| Work required |
Could you set down exactly the lines in the records below between the line holding "This screenshot has width=474, height=130." and the line holding "Given: Choose the 5XL size label", inclusive?

| Entries shown |
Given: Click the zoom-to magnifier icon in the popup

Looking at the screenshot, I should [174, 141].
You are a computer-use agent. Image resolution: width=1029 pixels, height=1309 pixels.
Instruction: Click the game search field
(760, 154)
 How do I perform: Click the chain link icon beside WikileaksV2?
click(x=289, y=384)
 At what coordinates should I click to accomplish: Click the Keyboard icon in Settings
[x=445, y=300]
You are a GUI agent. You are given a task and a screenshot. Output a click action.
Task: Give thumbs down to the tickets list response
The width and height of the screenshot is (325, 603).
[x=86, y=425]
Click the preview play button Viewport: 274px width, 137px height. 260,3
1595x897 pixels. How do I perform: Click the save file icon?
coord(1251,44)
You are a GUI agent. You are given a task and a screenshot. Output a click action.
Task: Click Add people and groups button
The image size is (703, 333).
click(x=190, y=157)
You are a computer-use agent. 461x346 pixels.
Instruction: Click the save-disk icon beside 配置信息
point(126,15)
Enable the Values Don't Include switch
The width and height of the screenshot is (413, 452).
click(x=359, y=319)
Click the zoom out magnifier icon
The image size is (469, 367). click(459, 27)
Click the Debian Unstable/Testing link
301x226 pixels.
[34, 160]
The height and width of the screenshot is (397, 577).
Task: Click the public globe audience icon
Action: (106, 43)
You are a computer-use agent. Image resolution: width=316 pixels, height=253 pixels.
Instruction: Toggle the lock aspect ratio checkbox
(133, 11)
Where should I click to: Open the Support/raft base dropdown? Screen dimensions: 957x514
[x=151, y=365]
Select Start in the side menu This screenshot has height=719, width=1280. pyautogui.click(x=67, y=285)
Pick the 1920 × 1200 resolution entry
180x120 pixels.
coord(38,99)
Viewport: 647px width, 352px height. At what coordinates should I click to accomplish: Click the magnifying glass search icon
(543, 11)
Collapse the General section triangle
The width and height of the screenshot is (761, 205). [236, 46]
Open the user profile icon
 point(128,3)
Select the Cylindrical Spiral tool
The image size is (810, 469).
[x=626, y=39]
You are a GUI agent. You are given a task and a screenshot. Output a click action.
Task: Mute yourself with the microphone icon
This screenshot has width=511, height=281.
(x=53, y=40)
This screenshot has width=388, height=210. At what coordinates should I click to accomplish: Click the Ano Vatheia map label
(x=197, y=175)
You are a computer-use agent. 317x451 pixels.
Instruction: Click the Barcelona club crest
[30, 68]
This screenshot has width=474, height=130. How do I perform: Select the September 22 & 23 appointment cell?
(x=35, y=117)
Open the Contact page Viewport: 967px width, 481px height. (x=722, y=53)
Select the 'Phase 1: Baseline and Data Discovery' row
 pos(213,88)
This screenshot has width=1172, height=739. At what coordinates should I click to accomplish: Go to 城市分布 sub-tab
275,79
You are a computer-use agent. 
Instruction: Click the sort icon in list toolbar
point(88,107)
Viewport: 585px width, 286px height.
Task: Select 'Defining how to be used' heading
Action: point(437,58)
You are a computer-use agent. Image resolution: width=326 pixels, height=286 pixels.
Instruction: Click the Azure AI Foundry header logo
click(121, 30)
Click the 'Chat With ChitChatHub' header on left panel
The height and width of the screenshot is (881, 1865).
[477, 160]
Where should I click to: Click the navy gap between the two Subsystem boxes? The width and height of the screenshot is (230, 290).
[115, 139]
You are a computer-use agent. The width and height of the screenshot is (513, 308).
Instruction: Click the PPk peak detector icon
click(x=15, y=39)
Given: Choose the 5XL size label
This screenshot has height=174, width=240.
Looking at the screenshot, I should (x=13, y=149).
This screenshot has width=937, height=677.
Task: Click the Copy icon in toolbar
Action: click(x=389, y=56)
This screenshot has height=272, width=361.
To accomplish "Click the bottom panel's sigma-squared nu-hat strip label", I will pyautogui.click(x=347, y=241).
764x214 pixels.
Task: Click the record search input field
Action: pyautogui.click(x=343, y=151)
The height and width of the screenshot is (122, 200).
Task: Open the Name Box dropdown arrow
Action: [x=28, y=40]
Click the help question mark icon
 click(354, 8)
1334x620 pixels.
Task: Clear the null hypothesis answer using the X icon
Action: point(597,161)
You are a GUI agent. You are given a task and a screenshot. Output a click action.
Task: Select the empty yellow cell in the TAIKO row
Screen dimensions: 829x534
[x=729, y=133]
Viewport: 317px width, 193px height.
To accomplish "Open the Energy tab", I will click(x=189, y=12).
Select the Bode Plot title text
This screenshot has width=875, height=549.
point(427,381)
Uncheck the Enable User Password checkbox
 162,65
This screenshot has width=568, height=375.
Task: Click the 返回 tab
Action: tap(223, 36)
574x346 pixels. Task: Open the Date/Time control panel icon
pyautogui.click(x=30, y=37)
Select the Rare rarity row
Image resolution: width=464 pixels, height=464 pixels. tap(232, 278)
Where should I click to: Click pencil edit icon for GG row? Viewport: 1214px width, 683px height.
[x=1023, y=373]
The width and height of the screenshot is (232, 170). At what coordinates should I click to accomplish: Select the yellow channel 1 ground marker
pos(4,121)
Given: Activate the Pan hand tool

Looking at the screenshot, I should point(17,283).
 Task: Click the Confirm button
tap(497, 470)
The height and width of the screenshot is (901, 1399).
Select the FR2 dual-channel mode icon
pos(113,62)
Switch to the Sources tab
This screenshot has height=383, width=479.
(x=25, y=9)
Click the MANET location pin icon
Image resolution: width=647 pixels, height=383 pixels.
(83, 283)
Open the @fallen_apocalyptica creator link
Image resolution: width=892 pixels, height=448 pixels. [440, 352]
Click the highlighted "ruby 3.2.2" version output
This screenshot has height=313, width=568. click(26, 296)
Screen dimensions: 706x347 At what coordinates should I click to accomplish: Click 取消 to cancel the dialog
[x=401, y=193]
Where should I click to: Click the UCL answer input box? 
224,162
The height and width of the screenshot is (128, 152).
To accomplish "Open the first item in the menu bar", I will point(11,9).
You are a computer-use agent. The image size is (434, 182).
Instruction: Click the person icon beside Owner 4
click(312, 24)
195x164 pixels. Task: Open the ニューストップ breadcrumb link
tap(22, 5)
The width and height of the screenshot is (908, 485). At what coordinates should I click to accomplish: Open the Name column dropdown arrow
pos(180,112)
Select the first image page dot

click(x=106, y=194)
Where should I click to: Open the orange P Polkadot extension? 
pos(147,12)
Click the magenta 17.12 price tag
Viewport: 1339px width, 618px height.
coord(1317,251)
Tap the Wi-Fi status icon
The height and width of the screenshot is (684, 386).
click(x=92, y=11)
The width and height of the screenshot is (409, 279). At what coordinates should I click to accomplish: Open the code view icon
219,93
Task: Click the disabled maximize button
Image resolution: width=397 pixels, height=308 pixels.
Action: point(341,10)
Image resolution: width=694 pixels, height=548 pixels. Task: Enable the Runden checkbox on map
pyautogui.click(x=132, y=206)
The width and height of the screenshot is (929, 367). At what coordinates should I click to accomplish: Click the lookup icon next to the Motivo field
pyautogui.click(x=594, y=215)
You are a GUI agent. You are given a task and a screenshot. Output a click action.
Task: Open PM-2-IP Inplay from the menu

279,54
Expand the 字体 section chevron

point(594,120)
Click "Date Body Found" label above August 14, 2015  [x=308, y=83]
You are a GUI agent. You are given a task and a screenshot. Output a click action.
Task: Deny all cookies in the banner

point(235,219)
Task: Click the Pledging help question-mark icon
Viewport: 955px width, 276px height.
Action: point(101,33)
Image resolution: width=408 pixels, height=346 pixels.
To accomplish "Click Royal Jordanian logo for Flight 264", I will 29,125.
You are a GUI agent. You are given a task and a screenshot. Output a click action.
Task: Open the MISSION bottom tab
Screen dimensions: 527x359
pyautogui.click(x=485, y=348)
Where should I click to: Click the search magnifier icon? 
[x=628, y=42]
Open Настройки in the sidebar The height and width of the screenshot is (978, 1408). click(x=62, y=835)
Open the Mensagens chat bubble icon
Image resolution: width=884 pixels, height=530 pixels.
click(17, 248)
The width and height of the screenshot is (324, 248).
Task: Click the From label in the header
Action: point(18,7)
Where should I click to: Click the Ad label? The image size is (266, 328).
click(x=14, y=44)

| Response |
This screenshot has width=474, height=130. How do I perform: Select the September 22 & 23 appointment cell?
(x=35, y=117)
Open the Contact page Viewport: 967px width, 481px height. (x=722, y=53)
Select the 'Phase 1: Baseline and Data Discovery' row
 pos(213,88)
This screenshot has width=1172, height=739. At what coordinates should I click to accomplish: Go to 城市分布 sub-tab
275,79
You are a computer-use agent. 
Instruction: Click the sort icon in list toolbar
point(88,107)
Viewport: 585px width, 286px height.
Task: Select 'Defining how to be used' heading
Action: point(437,58)
You are a computer-use agent. Image resolution: width=326 pixels, height=286 pixels.
Instruction: Click the Azure AI Foundry header logo
click(121, 30)
Click the 'Chat With ChitChatHub' header on left panel
The height and width of the screenshot is (881, 1865).
[477, 160]
Where should I click to: Click the navy gap between the two Subsystem boxes? The width and height of the screenshot is (230, 290).
[115, 139]
You are a computer-use agent. The width and height of the screenshot is (513, 308).
Instruction: Click the PPk peak detector icon
click(x=15, y=39)
Given: Choose the 5XL size label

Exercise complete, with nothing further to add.